Find every line of the material that contains the string "size", and copy each of those lines in full.

* begin *

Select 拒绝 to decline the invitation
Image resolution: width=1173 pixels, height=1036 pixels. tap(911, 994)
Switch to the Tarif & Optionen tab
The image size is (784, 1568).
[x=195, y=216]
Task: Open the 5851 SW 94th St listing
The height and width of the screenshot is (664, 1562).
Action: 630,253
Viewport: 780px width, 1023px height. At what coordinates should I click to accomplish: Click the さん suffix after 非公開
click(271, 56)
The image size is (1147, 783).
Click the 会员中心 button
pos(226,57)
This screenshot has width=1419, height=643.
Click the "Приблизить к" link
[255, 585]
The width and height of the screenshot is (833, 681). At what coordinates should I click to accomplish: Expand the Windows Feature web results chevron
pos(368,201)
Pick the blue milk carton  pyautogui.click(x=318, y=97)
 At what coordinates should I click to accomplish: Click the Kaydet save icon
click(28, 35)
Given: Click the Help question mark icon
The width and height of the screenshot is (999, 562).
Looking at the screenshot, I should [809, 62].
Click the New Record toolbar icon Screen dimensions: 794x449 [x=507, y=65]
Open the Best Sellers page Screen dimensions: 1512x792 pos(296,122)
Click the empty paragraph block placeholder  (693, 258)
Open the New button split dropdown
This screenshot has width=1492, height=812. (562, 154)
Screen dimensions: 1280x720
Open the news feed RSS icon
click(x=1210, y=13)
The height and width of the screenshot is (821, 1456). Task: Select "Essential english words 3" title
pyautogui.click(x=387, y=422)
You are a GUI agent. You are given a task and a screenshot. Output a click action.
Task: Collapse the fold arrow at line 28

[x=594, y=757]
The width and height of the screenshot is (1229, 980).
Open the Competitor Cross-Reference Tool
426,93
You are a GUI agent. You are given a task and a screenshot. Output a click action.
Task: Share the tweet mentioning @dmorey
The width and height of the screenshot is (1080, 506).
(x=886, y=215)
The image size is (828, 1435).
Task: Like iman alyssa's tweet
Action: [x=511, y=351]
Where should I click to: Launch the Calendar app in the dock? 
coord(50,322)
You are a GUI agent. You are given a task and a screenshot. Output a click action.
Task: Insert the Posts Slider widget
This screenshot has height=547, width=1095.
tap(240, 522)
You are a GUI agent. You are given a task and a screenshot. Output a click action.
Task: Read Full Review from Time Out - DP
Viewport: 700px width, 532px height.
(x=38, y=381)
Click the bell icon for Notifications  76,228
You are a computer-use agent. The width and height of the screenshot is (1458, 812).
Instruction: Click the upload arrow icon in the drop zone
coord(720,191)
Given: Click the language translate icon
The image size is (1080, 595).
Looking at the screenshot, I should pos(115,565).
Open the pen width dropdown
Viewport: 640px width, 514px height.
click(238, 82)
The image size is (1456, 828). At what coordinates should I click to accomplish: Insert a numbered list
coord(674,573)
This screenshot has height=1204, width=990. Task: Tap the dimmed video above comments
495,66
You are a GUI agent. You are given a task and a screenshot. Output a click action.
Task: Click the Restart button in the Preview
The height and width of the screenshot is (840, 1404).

* end *

Completed exercise -
The image size is (784, 1568).
The image size is (1147, 783).
The image size is (828, 1435).
The image size is (1080, 595).
The image size is (1456, 828). At what coordinates should I click to accomplish: Insert a numbered list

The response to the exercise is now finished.